(Saved data entries)
[Start of Attachment]

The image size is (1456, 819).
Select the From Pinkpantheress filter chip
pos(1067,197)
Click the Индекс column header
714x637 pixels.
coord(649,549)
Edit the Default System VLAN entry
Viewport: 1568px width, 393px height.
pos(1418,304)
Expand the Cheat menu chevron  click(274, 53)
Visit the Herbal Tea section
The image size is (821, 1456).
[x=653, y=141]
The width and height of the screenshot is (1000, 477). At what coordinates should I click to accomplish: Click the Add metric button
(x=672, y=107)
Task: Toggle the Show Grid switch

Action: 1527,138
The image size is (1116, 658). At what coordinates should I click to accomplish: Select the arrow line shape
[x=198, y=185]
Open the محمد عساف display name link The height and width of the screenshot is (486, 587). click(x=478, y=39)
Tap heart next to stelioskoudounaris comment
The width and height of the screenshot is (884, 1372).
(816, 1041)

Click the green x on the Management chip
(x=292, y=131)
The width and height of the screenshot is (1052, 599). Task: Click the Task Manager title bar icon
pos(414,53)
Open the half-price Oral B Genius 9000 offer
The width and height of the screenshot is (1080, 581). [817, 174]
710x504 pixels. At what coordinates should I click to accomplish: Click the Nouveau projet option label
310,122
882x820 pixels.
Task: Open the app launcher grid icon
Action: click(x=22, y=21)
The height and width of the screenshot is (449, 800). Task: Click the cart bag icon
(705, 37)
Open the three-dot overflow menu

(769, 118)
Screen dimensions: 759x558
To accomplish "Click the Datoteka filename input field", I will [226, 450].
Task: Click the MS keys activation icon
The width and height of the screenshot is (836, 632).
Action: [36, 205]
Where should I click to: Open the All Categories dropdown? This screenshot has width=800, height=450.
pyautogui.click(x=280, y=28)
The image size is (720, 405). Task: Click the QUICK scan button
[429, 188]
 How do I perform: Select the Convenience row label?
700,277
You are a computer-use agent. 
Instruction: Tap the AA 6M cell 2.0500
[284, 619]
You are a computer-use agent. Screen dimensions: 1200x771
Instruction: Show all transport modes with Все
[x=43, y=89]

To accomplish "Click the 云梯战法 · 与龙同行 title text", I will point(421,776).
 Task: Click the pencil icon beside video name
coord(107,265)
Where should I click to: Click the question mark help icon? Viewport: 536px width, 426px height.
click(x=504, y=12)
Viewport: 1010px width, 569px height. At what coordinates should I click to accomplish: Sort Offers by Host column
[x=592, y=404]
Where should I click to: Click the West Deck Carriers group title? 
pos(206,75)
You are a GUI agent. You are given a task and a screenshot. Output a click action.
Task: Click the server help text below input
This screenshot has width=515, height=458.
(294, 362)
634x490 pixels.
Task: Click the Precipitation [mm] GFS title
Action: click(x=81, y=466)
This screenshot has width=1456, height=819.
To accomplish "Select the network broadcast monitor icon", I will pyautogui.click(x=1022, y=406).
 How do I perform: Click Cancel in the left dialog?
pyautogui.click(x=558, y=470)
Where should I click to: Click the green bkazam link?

[End of Attachment]

--- Problem to solve ---
Filter the records above for the string "dimensions" and copy each matching line.

--- Response for this exercise ---
Screen dimensions: 759x558
You are a computer-use agent. Screen dimensions: 1200x771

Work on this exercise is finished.